Earlier, Executive Director of WOFAN, Dr Salamatu Garba, expressed concern over the high rate of food importation into the country.
She said importation of agricultural produce, especially grains, is still witnessed to a higher degree than imagined, leading to worsening food inflation and subsequently fuelling hunger, poverty and insecurity.
“Nigeria’s worsening food insecurity in the wake of climate change challenges, insecurity, low financing of the agriculture sector especially mechanization and poor situation of the country’s research institutions are threatening the economic stability of our nation,” she said.

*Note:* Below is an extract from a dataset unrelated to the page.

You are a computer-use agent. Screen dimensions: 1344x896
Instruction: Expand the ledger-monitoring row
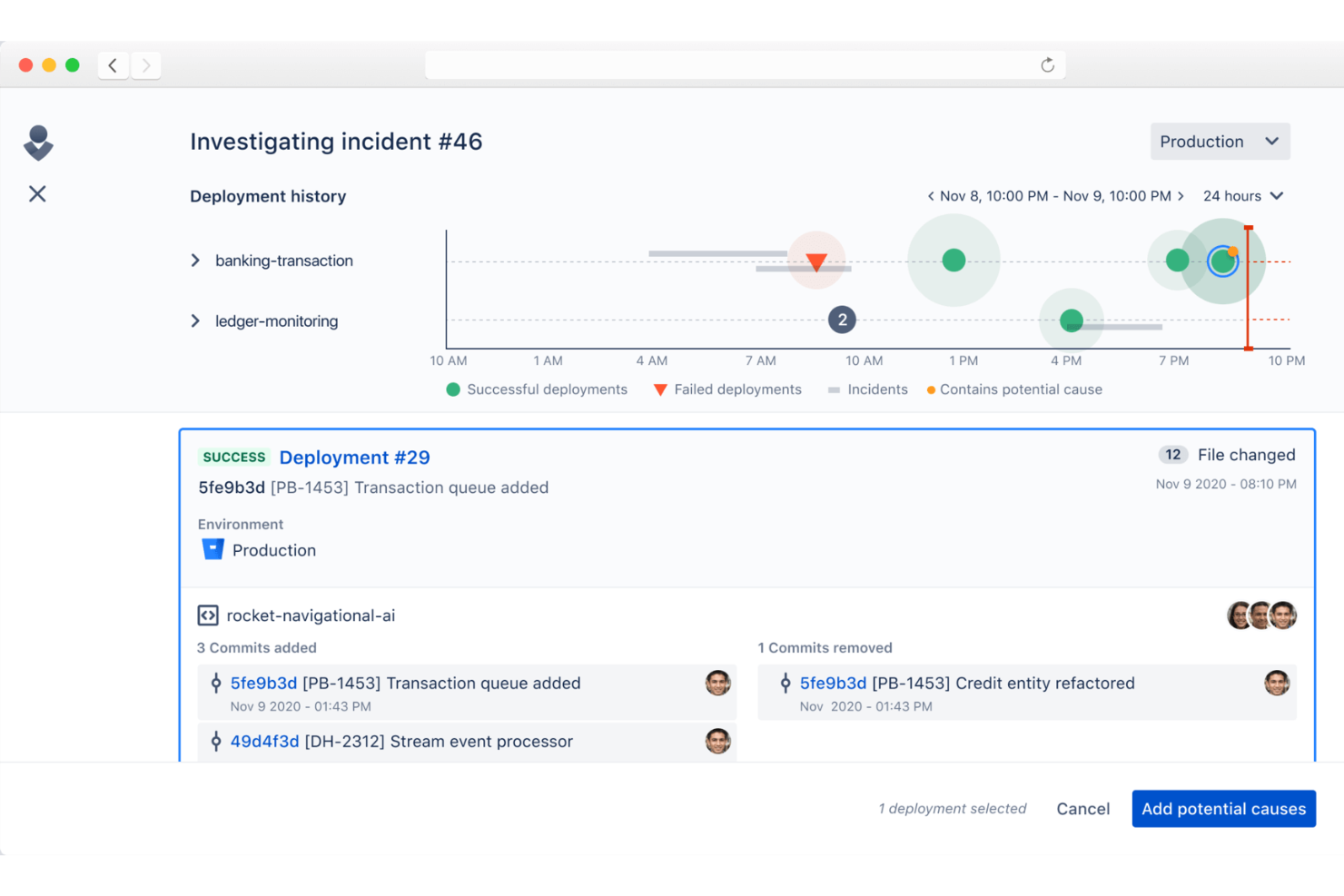coord(195,320)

She noted that the Nigerian Rice Council Advocacy would empower rice farmers to grow more rice in a sustainable way and increase paddy production to 30 million metric tons in five years.
Project Manager, UNDP-GEF-IAP Resilient Food Security Project, Rhoda Dia, said the Nigerian rice revolution will enhance extension and research delivery services to ensure quality control in rice production.
She said the project is in seven states in northern Nigeria, 14 local governments and 70 communities to achieve long term sustainability of food security system to build greater community resilience for climate change to help drive for food insecurity.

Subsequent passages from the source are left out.